Items from a data source

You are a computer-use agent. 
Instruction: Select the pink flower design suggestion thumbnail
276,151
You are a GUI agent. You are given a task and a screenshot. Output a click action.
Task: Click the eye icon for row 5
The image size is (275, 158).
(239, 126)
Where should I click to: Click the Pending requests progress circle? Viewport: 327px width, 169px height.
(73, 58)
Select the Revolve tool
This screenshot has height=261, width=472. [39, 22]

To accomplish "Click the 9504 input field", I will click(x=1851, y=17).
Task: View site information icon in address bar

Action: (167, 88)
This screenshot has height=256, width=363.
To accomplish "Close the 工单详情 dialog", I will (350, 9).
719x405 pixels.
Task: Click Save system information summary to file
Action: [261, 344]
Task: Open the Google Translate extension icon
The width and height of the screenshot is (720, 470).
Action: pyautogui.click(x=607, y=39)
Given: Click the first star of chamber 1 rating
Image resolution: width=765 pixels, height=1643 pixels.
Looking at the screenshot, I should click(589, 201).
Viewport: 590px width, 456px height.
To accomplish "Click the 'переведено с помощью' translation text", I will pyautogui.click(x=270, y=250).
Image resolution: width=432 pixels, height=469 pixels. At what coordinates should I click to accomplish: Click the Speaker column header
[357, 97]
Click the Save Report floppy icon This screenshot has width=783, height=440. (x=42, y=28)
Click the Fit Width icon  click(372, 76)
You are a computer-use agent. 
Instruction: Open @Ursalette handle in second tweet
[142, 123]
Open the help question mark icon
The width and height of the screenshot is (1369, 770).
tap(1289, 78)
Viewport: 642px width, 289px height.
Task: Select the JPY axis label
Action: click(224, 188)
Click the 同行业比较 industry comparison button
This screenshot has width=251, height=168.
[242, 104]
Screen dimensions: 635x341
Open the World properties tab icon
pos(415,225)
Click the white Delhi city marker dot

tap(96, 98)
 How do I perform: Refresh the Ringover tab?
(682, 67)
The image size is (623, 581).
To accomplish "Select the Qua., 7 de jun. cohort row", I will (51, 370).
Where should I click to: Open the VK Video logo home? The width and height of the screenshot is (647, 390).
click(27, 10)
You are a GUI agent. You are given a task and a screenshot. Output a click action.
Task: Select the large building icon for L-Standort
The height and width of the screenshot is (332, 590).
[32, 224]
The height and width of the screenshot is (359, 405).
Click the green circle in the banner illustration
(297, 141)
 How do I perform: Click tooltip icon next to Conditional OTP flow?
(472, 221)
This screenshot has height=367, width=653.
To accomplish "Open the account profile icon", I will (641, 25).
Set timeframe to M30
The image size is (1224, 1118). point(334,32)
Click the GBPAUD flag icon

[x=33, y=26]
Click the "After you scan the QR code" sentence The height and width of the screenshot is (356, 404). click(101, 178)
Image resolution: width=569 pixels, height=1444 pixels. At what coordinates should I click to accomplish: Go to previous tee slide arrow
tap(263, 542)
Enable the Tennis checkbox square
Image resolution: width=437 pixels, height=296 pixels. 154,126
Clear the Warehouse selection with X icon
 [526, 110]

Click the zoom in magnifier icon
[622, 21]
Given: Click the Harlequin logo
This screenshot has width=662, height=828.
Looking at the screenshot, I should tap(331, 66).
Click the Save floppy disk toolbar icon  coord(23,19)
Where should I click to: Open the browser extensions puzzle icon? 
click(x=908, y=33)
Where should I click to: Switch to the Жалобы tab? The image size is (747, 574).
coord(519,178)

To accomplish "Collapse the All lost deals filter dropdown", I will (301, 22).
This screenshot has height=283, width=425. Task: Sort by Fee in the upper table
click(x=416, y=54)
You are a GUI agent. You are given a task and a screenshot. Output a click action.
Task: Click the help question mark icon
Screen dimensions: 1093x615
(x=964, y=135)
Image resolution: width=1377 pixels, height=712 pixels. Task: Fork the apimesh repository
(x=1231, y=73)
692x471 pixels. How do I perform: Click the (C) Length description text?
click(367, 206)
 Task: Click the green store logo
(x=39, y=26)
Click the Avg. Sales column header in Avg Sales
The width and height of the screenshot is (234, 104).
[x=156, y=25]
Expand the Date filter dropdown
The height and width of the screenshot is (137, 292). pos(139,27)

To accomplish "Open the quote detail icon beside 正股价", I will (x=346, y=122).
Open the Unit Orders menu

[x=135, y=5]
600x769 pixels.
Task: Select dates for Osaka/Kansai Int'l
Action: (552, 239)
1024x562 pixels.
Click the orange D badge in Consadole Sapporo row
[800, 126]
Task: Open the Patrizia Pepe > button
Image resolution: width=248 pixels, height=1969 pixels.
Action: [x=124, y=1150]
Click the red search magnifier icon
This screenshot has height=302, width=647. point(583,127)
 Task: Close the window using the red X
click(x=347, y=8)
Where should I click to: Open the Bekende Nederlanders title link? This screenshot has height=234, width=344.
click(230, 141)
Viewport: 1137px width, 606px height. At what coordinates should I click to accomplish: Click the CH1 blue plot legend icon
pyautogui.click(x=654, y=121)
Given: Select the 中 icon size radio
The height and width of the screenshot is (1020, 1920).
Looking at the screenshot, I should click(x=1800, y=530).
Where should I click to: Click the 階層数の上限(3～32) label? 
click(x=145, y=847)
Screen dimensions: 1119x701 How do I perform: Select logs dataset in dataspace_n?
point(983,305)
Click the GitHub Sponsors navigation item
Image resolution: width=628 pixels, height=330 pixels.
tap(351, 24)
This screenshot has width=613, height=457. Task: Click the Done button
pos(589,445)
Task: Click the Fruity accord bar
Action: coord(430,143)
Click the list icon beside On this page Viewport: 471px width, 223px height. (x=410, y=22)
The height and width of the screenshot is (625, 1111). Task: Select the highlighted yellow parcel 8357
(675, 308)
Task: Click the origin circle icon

DESCRIPTION OF THE TASK> Rewrite the lines between the one containing "Where should I click to: Switch" and the one containing "click(x=347, y=8)", inclusive, as a JSON list of strings with one string per line and blank lines omitted.

TASK OUTPUT>
[
  "Where should I click to: Switch to the Жалобы tab? The image size is (747, 574).",
  "coord(519,178)",
  "To accomplish \"Collapse the All lost deals filter dropdown\", I will (301, 22).",
  "This screenshot has height=283, width=425. Task: Sort by Fee in the upper table",
  "click(x=416, y=54)",
  "You are a GUI agent. You are given a task and a screenshot. Output a click action.",
  "Task: Click the help question mark icon",
  "Screen dimensions: 1093x615",
  "(x=964, y=135)",
  "Image resolution: width=1377 pixels, height=712 pixels. Task: Fork the apimesh repository",
  "(x=1231, y=73)",
  "692x471 pixels. How do I perform: Click the (C) Length description text?",
  "click(367, 206)",
  " Task: Click the green store logo",
  "(x=39, y=26)",
  "Click the Avg. Sales column header in Avg Sales",
  "The width and height of the screenshot is (234, 104).",
  "[x=156, y=25]",
  "Expand the Date filter dropdown",
  "The height and width of the screenshot is (137, 292). pos(139,27)",
  "To accomplish \"Open the quote detail icon beside 正股价\", I will (x=346, y=122).",
  "Open the Unit Orders menu",
  "[x=135, y=5]",
  "600x769 pixels.",
  "Task: Select dates for Osaka/Kansai Int'l",
  "Action: (552, 239)",
  "1024x562 pixels.",
  "Click the orange D badge in Consadole Sapporo row",
  "[800, 126]",
  "Task: Open the Patrizia Pepe > button",
  "Image resolution: width=248 pixels, height=1969 pixels.",
  "Action: [x=124, y=1150]",
  "Click the red search magnifier icon",
  "This screenshot has height=302, width=647. point(583,127)",
  " Task: Close the window using the red X",
  "click(x=347, y=8)"
]